Auch strukturell sind Menschen afrikanischer Herkunft benachteiligt – so bekommen zum Beispiel Bürger und Bürgerinnen schwarzafrikanischer Staaten kaum ein Besuchervisum für die Schweiz und den Schengenraum. Auf dem Formular mit der Visaverweigerung wird regelmässig angekreuzt: «Ihre Absicht, vor Ablauf des Visums aus dem Hoheitsgebiet der Mitgliedsstaaten [des Schengener Abkommens] auszureisen, konnte nicht festgestellt werden.» Der Berliner Sozialanthropologe Paolo Gaibazzi, der die Visumspraxis der Botschaften der Schengener Länder in Afrika untersucht hat, schrieb in Le Monde diplomatique: «Heute stehen die meisten afrikanischen Staaten auf einer schwarzen Liste, was bedeutet, dass ihre Bürger für die Einreise in den Schengenraum nicht nur ein Visum benötigen, sondern bei einem Antrag selbst auf ein kurzzeitiges Besuchervisum eine ganze Reihe zusätzlicher Dokumente und finanzieller Garantien einreichen müssen. Unter anderem müssen sie den Zweck der Reise belegen und nachweisen, dass sie für ihr Gastland kein finanzielles oder anderweitiges Risiko darstellen. Und vor allem müssen sie belegen, dass sie die Absicht haben, nach Ablauf der gewährten Aufenthaltsfrist wieder in ihr Land zurückzukehren.»4 Es wird mit dieser Praxis nicht nur das Reiserecht der Bürger/innen dieser Staaten verweigert. Ebenfalls sieht die Familie, die ihre Freunde oder sogar Familienmitglieder einladen möchte, ihre Rechte beschnitten.

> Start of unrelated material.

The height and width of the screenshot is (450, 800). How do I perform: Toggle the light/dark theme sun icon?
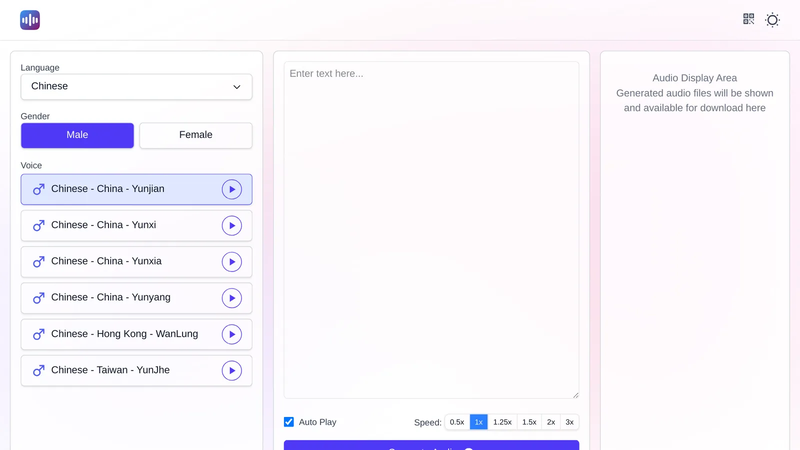point(772,20)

Nicht einmal der eigene Sohn einer mit einem Schweizer verheirateten Frau durfte zu Besuchszwecken aus Kamerun einreisen.
So bleibt auch für die Schweiz genügend Anlass, sich mit innenpolitischen Massnahmen an der von der UNO für die Jahre 2015 – 2024 ausgerufenen Dekade der Menschen afrikanischer Abstammung zu beteiligen. Die Dekade beginnt am 1.1.2015, konkrete Pläne zur Umsetzung bestehen in der Bundesverwaltung offenbar noch nicht. Es ist zu wünschen, dass sich die Nichtregierungsorganisationen mit entsprechenden Ideen und Wünschen bemerkbar machen.
1 Eidg. Departement des Innern, Fachstelle für Rassismusbekämpfung. Weltkonferenz gegen Rassismus 2001 Durban (Südafrika), Erklärung und Aktionsplan, Bern 2002, Erklärung Rn. 34.
2 Ebd., s. entsprechende Rn. des Aktionsprogramms.
3 CERD GR 34 (2011) : «Racism and structural discrimination against people of African descent, rooted in the infamous regime of slavery, are evident in the situations of inequality affecting them and reflected, inter alia, in the following domains: their grouping, together with indigenous peoples, among the poorest of the poor; their low rate of participation and representation in political and institutional decision-making processes; additional difficulties they face in access to and completion and quality of education, which results in the transmission of poverty from generation to generation; inequality in access to the labour market; limited social recognition and valuation of their ethnic and cultural diversity; and a disproportionate presence in prison populations.»
4 Le monde diplomatique, 13.12. 2013, siehe www.monde-
diplomatique.de/pm/.home und Berner Zeitung, 10.4. 2014, S. 14–15.